The problem = Your answer consists of the lines in the data that contain "will". Copy each of them.

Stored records
───
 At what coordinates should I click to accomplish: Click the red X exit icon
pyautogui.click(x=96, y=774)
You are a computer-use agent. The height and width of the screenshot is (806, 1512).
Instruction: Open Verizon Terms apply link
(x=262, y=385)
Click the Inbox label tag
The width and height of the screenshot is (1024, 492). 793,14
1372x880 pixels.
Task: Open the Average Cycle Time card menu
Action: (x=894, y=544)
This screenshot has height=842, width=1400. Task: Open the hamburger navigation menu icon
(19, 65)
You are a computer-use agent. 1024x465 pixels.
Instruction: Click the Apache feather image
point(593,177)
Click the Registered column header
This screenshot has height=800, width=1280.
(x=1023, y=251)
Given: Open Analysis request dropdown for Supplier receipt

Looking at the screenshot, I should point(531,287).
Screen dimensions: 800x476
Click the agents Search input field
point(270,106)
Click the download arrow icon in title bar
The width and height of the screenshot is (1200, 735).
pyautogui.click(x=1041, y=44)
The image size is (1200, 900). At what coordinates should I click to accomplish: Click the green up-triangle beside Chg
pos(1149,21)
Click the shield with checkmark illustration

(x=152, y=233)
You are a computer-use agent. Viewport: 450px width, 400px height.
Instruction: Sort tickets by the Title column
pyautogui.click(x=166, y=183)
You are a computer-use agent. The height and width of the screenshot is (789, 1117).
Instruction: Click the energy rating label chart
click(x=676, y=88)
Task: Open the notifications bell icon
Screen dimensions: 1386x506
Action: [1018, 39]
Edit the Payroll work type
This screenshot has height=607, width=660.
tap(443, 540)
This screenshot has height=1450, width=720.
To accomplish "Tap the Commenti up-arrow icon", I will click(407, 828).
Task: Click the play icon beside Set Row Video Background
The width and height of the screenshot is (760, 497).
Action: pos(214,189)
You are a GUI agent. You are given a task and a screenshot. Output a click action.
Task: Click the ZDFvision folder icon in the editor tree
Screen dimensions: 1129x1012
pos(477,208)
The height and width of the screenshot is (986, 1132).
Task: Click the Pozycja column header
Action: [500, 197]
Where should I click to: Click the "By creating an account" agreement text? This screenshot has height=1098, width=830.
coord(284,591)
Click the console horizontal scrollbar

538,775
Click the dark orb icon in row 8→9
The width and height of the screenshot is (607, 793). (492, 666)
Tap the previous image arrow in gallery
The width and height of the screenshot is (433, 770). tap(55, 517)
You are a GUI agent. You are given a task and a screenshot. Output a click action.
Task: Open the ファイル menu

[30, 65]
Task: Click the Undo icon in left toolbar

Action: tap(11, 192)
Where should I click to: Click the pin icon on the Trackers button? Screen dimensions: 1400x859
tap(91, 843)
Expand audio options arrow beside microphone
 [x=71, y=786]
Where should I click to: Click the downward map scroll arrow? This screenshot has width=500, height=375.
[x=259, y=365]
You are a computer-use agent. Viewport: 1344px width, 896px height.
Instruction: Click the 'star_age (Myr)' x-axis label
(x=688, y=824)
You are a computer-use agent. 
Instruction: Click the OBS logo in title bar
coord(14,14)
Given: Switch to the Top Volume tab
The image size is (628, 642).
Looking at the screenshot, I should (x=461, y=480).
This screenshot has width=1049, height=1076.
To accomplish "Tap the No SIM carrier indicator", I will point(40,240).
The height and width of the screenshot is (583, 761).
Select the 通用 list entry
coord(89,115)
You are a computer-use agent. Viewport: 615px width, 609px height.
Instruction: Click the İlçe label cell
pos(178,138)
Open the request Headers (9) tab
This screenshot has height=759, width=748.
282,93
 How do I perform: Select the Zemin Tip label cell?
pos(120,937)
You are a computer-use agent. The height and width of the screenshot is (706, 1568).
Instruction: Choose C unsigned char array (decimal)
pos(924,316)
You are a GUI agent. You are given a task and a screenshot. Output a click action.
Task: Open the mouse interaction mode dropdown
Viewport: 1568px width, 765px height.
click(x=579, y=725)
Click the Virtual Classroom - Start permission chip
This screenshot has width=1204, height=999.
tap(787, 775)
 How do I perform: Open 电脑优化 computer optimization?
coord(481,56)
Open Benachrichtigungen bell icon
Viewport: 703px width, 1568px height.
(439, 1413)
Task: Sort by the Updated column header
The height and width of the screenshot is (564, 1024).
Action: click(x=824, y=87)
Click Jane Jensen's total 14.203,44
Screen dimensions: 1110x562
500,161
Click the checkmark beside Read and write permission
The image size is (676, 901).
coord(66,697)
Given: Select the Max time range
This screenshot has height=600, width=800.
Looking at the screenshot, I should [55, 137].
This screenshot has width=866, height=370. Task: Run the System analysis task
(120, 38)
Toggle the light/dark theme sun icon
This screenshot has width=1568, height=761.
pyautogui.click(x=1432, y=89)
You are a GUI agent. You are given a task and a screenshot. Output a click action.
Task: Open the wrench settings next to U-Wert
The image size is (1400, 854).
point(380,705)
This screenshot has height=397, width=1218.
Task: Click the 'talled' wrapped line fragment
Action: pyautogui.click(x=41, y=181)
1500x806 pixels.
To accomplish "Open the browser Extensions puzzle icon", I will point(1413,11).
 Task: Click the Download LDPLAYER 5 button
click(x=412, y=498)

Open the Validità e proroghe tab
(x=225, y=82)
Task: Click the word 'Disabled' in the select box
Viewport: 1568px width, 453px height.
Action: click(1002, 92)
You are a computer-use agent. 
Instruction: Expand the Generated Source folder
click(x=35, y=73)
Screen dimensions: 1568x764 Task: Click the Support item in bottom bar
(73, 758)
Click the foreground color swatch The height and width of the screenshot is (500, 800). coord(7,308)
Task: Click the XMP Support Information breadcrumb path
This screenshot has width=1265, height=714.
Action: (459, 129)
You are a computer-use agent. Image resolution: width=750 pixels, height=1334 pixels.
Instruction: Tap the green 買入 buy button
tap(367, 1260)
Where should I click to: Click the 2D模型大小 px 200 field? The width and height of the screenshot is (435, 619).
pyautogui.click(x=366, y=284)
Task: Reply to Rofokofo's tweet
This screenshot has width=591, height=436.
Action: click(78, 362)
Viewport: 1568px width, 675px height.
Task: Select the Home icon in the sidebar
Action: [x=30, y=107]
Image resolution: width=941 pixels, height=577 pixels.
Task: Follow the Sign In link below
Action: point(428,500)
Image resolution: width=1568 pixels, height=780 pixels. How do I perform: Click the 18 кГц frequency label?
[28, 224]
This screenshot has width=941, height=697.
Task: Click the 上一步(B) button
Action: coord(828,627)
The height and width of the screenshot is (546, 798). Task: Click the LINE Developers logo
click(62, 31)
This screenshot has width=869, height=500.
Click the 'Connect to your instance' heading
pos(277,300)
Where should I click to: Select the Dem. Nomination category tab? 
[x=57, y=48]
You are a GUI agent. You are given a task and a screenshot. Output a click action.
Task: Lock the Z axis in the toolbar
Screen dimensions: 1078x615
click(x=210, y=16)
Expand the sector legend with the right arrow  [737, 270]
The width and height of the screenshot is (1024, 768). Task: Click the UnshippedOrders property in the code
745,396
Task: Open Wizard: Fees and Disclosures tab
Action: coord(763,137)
───
The completed task =
To accomplish "Tap the Commenti up-arrow icon", I will click(407, 828).
To accomplish "Tap the No SIM carrier indicator", I will point(40,240).
To accomplish "Open the browser Extensions puzzle icon", I will point(1413,11).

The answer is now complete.